Courts have widely held that the Federal Arbitration Act requires courts to enforce arbitration agreements just as they would any other contractual agreement, even when the claims in the suit are based on federal statutes. The exception to this rule is if Congress has overridden the mandate, which a plaintiff must show either by the plain language of the statute or evidence of congressional intent.

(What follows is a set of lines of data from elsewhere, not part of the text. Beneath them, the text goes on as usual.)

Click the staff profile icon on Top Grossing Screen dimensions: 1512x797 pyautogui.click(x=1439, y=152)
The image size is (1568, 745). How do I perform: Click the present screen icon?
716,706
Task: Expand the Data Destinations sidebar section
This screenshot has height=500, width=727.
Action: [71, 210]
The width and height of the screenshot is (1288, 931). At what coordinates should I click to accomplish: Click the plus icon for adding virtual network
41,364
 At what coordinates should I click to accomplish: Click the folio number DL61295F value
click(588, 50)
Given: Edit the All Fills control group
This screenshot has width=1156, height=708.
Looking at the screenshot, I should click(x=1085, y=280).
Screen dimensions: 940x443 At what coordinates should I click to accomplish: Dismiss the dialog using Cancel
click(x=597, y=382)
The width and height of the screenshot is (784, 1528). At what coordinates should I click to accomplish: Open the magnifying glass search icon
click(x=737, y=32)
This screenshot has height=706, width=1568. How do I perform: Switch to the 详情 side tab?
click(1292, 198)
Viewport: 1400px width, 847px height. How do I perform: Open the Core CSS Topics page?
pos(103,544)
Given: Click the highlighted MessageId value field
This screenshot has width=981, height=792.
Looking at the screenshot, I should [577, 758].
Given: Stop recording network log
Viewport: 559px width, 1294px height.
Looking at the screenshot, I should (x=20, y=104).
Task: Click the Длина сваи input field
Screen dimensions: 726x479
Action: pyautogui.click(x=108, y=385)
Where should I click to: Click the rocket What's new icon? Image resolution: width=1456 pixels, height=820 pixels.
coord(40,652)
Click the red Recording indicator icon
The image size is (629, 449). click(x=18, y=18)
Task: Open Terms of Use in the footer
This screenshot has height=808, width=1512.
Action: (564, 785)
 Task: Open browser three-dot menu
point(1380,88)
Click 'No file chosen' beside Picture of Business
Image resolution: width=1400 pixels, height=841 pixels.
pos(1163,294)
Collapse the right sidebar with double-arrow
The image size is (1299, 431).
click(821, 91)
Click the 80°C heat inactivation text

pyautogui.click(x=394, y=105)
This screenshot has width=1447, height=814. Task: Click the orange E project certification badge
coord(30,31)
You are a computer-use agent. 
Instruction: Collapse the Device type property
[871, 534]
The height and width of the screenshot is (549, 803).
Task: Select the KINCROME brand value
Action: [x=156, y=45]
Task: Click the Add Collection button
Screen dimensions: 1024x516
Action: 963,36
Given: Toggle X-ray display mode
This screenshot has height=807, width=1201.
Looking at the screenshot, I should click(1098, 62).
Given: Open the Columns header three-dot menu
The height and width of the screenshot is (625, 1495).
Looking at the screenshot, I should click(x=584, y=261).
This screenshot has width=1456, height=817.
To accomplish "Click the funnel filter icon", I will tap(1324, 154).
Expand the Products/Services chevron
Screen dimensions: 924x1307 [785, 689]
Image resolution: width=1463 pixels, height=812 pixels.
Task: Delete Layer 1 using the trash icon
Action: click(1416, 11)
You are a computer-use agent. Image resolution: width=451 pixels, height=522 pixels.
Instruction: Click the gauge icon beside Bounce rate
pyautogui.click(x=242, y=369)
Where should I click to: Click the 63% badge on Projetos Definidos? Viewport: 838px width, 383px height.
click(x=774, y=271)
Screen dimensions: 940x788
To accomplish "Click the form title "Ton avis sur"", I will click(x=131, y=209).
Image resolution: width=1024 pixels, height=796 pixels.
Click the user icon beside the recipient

Since 1935, the Miller Act has required construction contractors seeking to perform work for the federal government to supply a payment bond and performance bond before any contract exceeding $100,000 is awarded. Congress amended the Act in 1999 to add a provision that states:
“[a] waiver of the right to bring a civil action on a payment bond [is] … void unless the waiver is—
(1) in writing;
(2) signed by the person whose right is waived; and
(3) executed after the person whose right is waived has furnished labor or material for use in the performance of the contract.”
40 U.S.C. § 3133(c). Bay South argued that this provision – though hardly new to the Miller Act – forbids arbitration of its Miller Act claim because the agreement to arbitrate constitutes a waiver of Bay South’s “right to bring a civil action.”
The Court declined to read Section 3133(c) as an unequivocal ban on arbitration, noting that the provision did not mention arbitration specifically. (When considering similar provisions in the past, the United States Supreme Court has found only those statutes that expressly mention arbitration to prohibit arbitration.)
Digging deeper, the Court reviewed the amendment’s legislative history to determine if its purpose was – as the subcontractor asserted – “to protect sub-contractors from the greedy government contractors who insert unconscionable boilerplate arbitration clauses into their sub-contracts.” Unfortunately for Bay South, the House Committee on Government Reform’s report explicitly stated that the amendment would not void agreements to arbitrate.
Ultimately, the Court echoed the Supreme Court’s conclusion in similar statutory-claim cases that, as long as plaintiffs have a remedy at arbitration, the statute’s purpose has been met. For contractors working on government projects, this means that, unless you specifically exclude them from the scope of the arbitration clause, payment bond issues are arbitrable.